The transparent substrate of the rGO MEA design enabled simultaneous calcium imaging as a complementary method for spatially observing hippocampal neuron responses. Fig. 3e shows responses to a single voltage-controlled biphasic pulse of 650 mV amplitude and 500 μs pulse width. The stimulus elicited the firing of action potentials, which is correlated with an increase in the fluorescence intensity of the calcium indicator. To test how stimulation with a single 25 μm electrode affected the total response in the field of view, we measured the relative stimulation efficacy (RSE) while varying the voltage amplitude. This measure is calculated by dividing the count of stimuli that elicited a spike by the total number of stimuli administered (see Experimental). Grid plot of RSE in response to voltage-controlled stimuli of 500 mV with a 500 μs pulse width is shown in Fig. 3f. Effects of the voltage amplitude on the spatial response is further depicted on Fig. S3e (ESI†) where stimuli of 250 mV generated weak response whilst 350 mV generated a response of 0.5 RSE that covered the full field of view. When increasing the voltage from 350 mV to 500 mV the intensity and spread of response increased.
We categorized the neural response dynamics of these neurons into ‘ON’ or ‘OFF’ responses, based on their activity in relation to the stimulus state. Fig. 4b illustrates this concept through a raster plot (middle panel) and peri-stimulus time histogram (PSTH) (bottom panel), which display the responses of two units recorded by the same channel. Each unit exhibits distinct response characteristics: cell 1 maintains sustained activity throughout the light stimulus, whereas cell 2 demonstrates transient responses at both the onset and the offset of the stimulus. To validate the biological origin of the observed responses, we used a metabotropic glutamate receptor agonist L-AP4, which is known to interfere with the retinal ON signalling pathway, blocking the corresponding ON response from RGCs.45 A comparison of the response from the same cell before and after L-AP4 perfusion shows selective blockade of the ON-type response (see Fig. S4a, ESI†), confirming the biophysical origin of the recorded action potentials.
Next, we tested the stimulation capability of the MEAs using biphasic current pulses of varying amplitudes and pulse widths (complete set of parameters given in Table S1, ESI†). Fig. 4c depicts representative responses to charge-balanced biphasic current pulses with a pulse width of 500 μs and two different current amplitudes (see Fig. S4b for the extended version, ESI†). These trials were recorded by an electrode (25 μm diameter) located 150 μm laterally to the stimulation electrode (also 25 μm diameter). Due to stimulation artefact removal, a blind period of a few milliseconds post-stimulation is evident, appearing as a flat line in the recording. The response characteristics, notably the total spike count, exhibited a scaling effect based on the stimulation amplitude. This trend remained consistent across the spectrum of explored amplitudes and pulse widths.

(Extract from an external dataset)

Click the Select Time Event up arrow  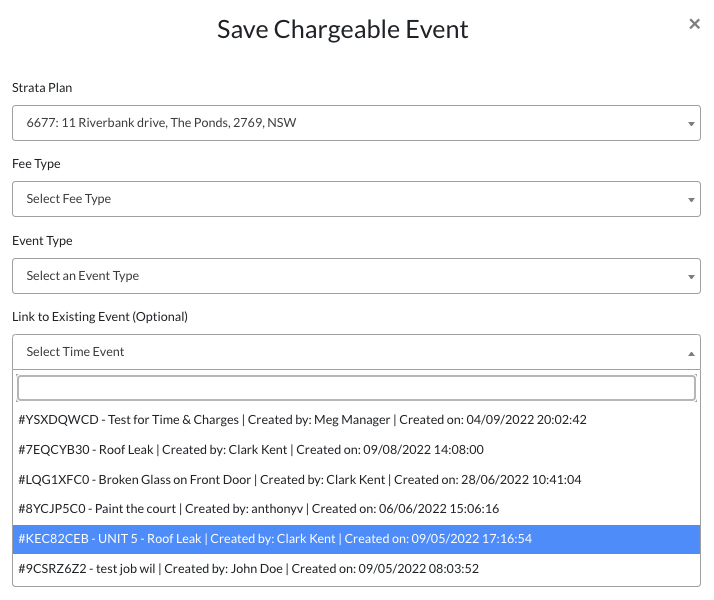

To benchmark our MEAs against existing literature, we analysed the temporal dynamics of the retinal responses with respect to stimulation, categorizing them into light-ON, light-OFF, and electrical stimulation responses (see Fig. 4d). We observed an average delay of 130 ± 60 ms (n = 45) for the ON-type and 80 ± 30 ms (n = 48) for the OFF-type first spiking latencies; peak spiking latencies were 215 ± 74 ms for ON-type and 130 ± 40 ms for OFF-type responses. The transience metric, which is used to characterize the sustained nature of the network activation in response to light stimulus, revealed that ON-type responses have a transience of 43 ± 24 ms, while OFF-type responses exhibited a shorter transience of 23 ± 20 ms. The average latency of activation for electrical stimulation across all experiments was 2.1 ± 0.5 ms for the first spiking and 4.1 ± 2.1 ms for peak spiking responses (see Experimental for further description of the mentioned metrics). Statistical tests revealed that first spiking and peak spiking behaviour are significantly different within each tested group (Mann–Whitney–Wilcoxon, p < 10−4). The three response categories reveal significant differences when compared for first and peak spiking latencies (Mann–Whitney–Wilcoxon, p < 10−4).

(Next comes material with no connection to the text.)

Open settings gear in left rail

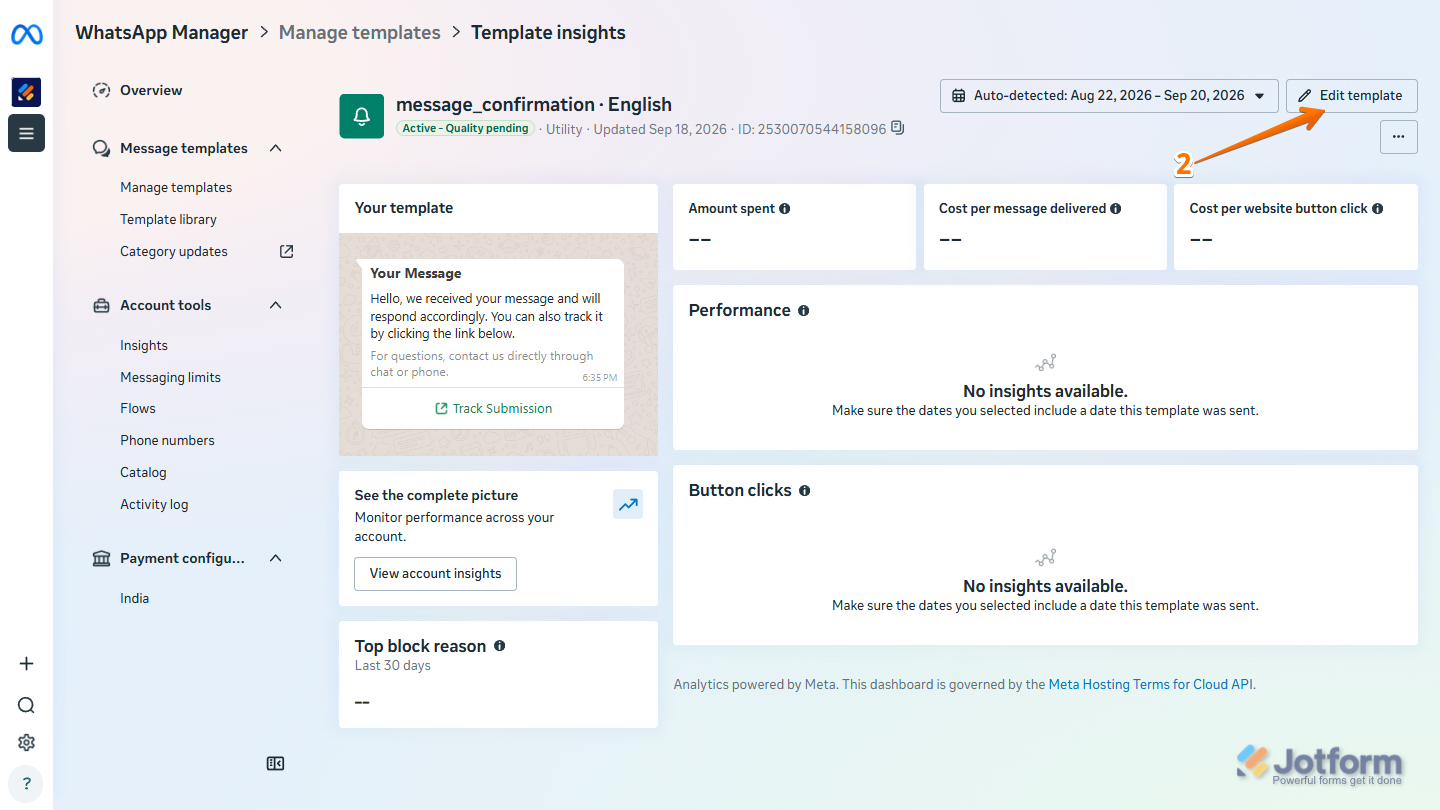(x=26, y=742)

In the literature on epiretinal stimulation, multiple mechanisms have been described for the activation of RGCs. These mechanisms include a short-latency spiking period (up to 7 ms), hypothesized to originate from direct activation, and a longer-latency spiking period (up to a few hundred ms) resulting from presynaptic activation, which induces a burst of action potentials.18,25,46–48 Based on our findings regarding latencies for electrical stimulation, we conclude that the rGO microelectrodes are capable of directly activating the RGCs. Conversely, latencies measured for light stimulation confirm that, as anticipated, light activates the entire retinal circuitry, thereby causing indirect activation.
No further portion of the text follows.